North Korea suffered a “nation-wide internet disruption” that lasted roughly nine hours, according to the BBC, today which took down all of the nation’s online network.
Though the reason for the outages has yet to be officially confirmed, independent cyber researchers and other analysts following the country’s limited national internet infrastructure mostly agree that the outages were not because of some foreign cyberwarfare.
The disruption, which came in the early hours of Saturday (KST), made sites key for the country unreachable to users, such as official news services, the Foreign Ministry and even the national airline Air Koryo. Email services were also disrupted, reports said.
According to Junade Ali, a UK- based researcher which specialises in monitoring the North Korean internet, the whole infrastructure of the country, including both its DNS (Domain Name System) servers and its Border Gateway Protocol (BGP) routing tables, seemed to cut off from the global system. This effectively “wiped” Pyongyang off the internet, Ali said.
Most crucially, the outage affected every route, even those through China and Russia, making it hard not to see a Chinese hand behind the outage. Earlier and more limited outages in North Korea have at times come during a period of claims in the country that its internet service was at least partially disrupted by hackers working against the regime.
Yet, the broad-reaching nature of the disruption — attacking essential routing infrastructure — indicates a more systemic problem with the tightly managed network within the country.
North Korea is believed to have one of the world’s most restrictive internet environments, with global access limited to a handful of individuals in the government and leadership. The public is limited to a national intranet called “Kwangmyong.” So whatever the cause, any interference is going to do a lot more in terms of the state’s external communications and minimal online presence.
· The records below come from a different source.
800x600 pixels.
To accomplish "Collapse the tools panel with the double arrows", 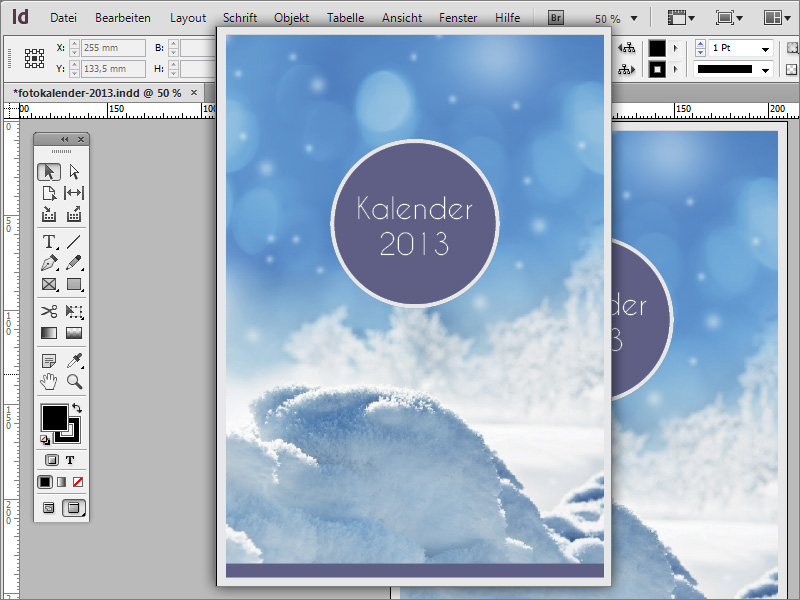I will tap(66, 138).
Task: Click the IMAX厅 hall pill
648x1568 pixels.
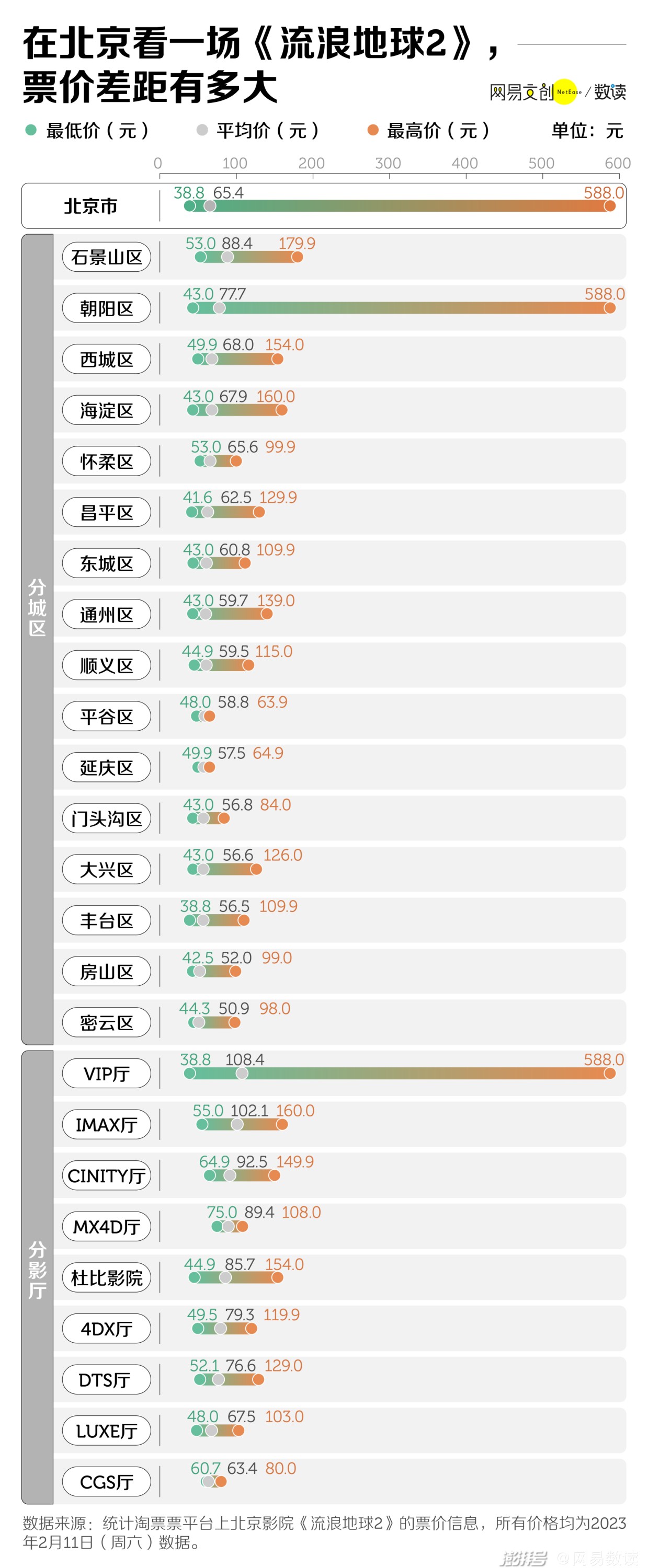Action: (x=107, y=1124)
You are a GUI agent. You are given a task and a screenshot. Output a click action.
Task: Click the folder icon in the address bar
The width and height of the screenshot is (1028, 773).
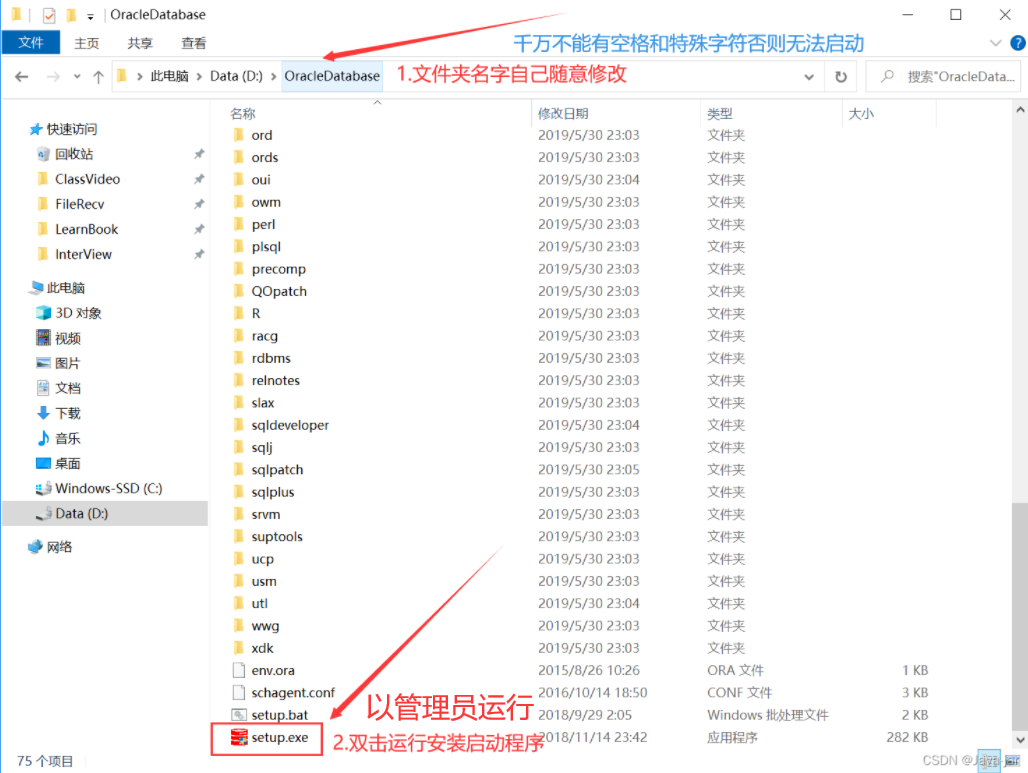[x=120, y=76]
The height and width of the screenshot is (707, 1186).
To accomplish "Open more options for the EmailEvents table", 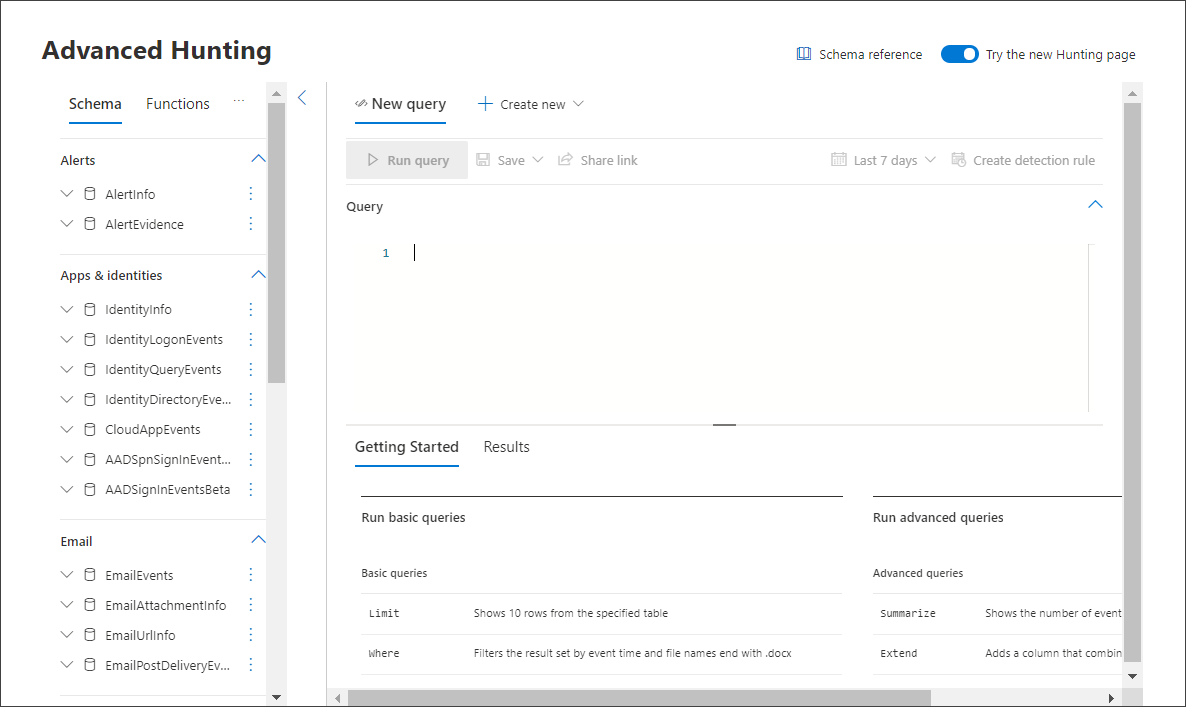I will click(x=251, y=575).
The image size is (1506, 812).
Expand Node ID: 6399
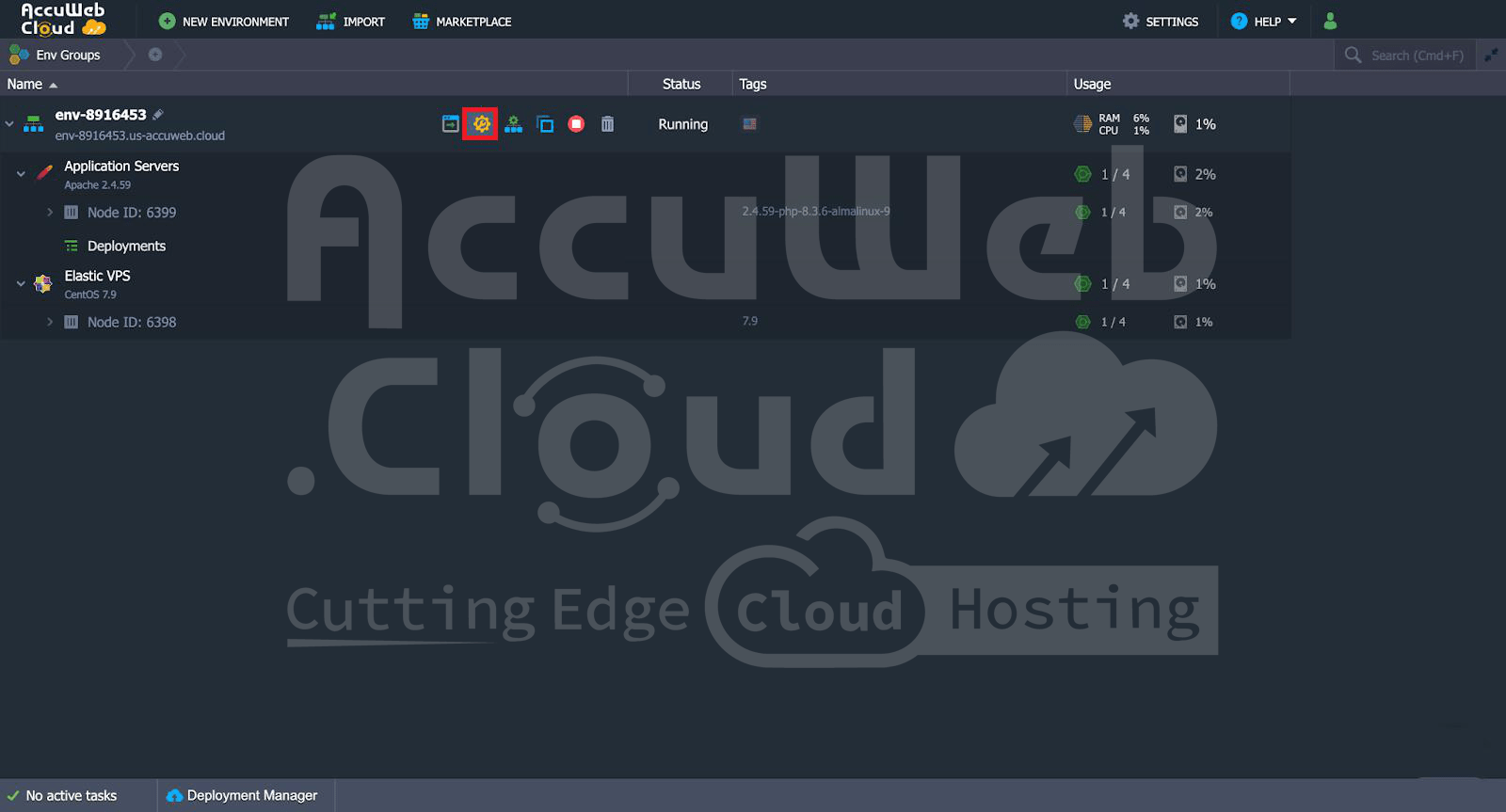click(x=50, y=213)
Although little is known about the cause, such internal errors could stem from technical blunders — such as misconfigurations or hardware problems — or could be intentional on the part of the regime. Because it is so difficult to peer into North Korea’s digital operations, a clear answer may never materialize.
But the episode underscores the native brittleness of the country’s heavily centralized and walled-off internet, which is prone to internal failures that can effectively block its already-fragile link to the global network. By midday KST a degree of service appeared to have been restored, but the length of the blackout illustrated the peculiar risks facing North Korea’s digital realm.